Thursday 23rd November 2023
This week at PCR London Valve, Heart Valve Voice held a Patient Engagement Session with our Patient Advocates to discuss Global Heart Hub's Shared Decision-Making Roadmap. The session looked a the roadmap from a UK perspective, and our advocates explained their experience of shared decision-making and looked at ways we can use the roadmap to improve patient experience in the UK.
The meeting was held at PCR London Valve, an event attended by over 3000 cardiovascular specialists worldwide. During the conference, Global Heart Hub released its Shared Decision-Making Roadmap and patient-led document which seeks to promote good shared decision-making. The Roadmap sets out a series of global and local actions, which Global Heart Hub affiliates can use to improve shared decision-making in the UK.
To mark its launch, Heart Valve Voice invited Patient Advocates to attend a Patient Engagement Session, which would look at the roadmap and aim to identify a series of actions to improve patient experience in the UK.
The discussion was centred around 3 key topics
1. Shared decision-making as a collaborative process
2. Access to good-quality information
3. The decision-making process.
Heart Valve Voice Executive Director, Wil Woan, began the meeting by outlining what shared decision-making is and what good practice looks like - highlighting the importance of collaboration in the decision-making process, and outlining what the UK NICE Guidelines for Shared Decision-Making say.
We then looked at the Shared Decision-Making Roadmap, where Global Heart Hub Development Executive, Teresa Glynn, explained the process that went into writing the Roadmap and how it can be used at a local level to improve patient outcomes.
Click here to download a copy of the roadmap
Our Patient Advocates then brought the Roadmap to life by sharing their experience of shared decision-making.
Alison Banayotti highlighted her positive experience of shared decision-making, and how her heart team gave her access to an array of good quality information to base her decision on and allowed her to prioritise lifestyle decisions when deciding on when to be treated.
However, we also heard that many patients were given limited or no information, and didn't feel empowered to be part of the decision-making process. Angie Martin explained how she felt that the decisions were being made for her, and she didn't feel like she could question what was being said. She also highlighted how her hearing impairment was not factored into the process, and meant she was unable to have good-quality conversations with her clinical team.
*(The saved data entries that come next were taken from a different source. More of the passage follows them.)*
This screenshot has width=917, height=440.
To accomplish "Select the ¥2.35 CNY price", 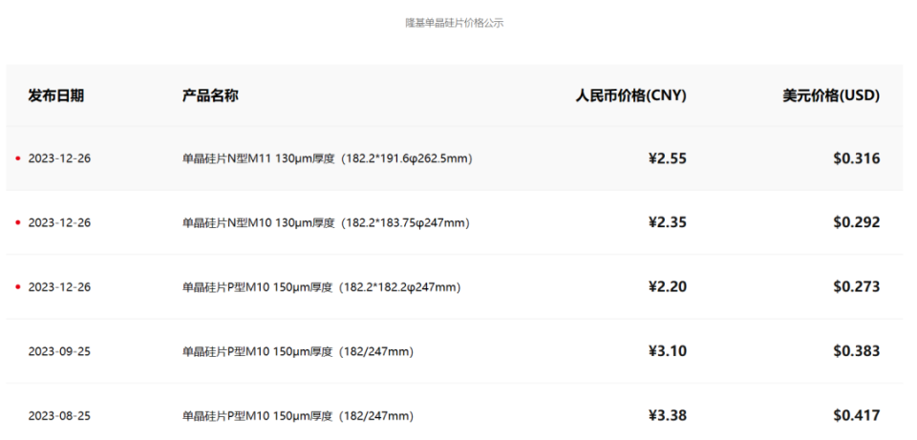I will 667,222.
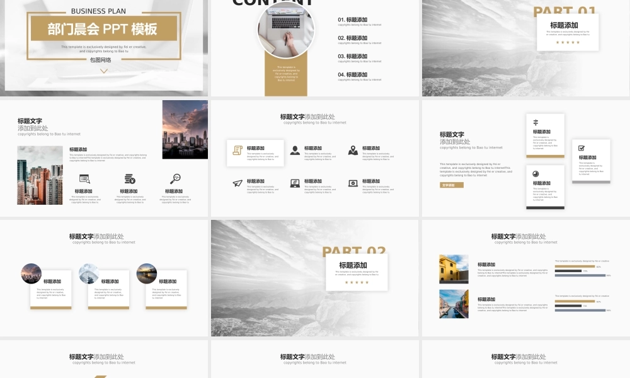Click the paper airplane icon
The image size is (630, 378).
[238, 183]
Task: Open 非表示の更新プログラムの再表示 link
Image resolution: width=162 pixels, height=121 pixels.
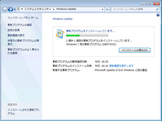Action: (23, 42)

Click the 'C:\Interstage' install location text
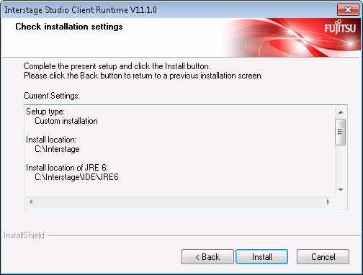(x=57, y=149)
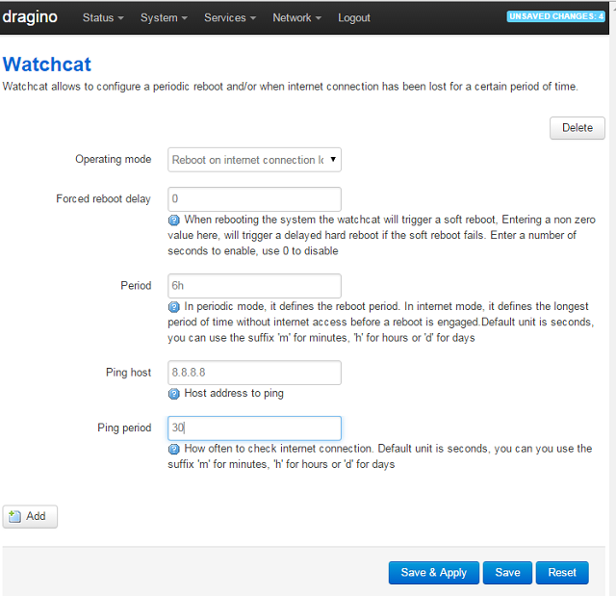Click the help icon under Ping period
The height and width of the screenshot is (596, 616).
click(x=173, y=449)
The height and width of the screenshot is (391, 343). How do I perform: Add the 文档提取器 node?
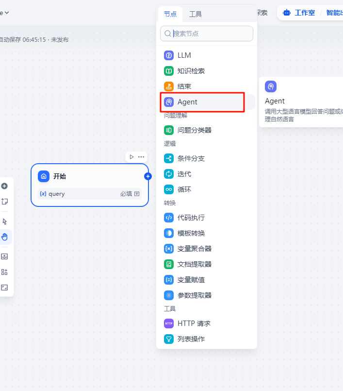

Other advocates didn't feel like all clinically appropriate treatment options were made available to them, and if they hadn't fought for the treatment option they wanted, they would have been led down a different path. John Wolfson noted, "Too often the personalities involved in the decision-making process determine what the final decision is", and the group agreed that there needs to be a way of ensuring the process is objective for everyone.
We then discussed Decision Aids and how Heart Valve Voice and our Patient Advocates could develop aids that support patients and clinicians throughout the process. The group agreed to work with Heart Valve Voice on a suite of materials that are accessible to all patients and help improve the process.
Heart Valve Voice Executive Director, Wil Woan, said, "Thank you, our incredible advocates, for attending the meeting in person and online. Global Heart Hub's Shared Decision-Making Roadmap is a brilliant resource, and I was proud to see such a strong group of patients come together to work out how we can bring that document to life and improve outcomes for patients. Shared decision-making is proven to improve clinical outcomes and should be a fundamental part of the valve disease pathway. This meeting was the starting point in bringing that Roadmap to life and ensuring all patients feel empowered and an active part in the decision-making process."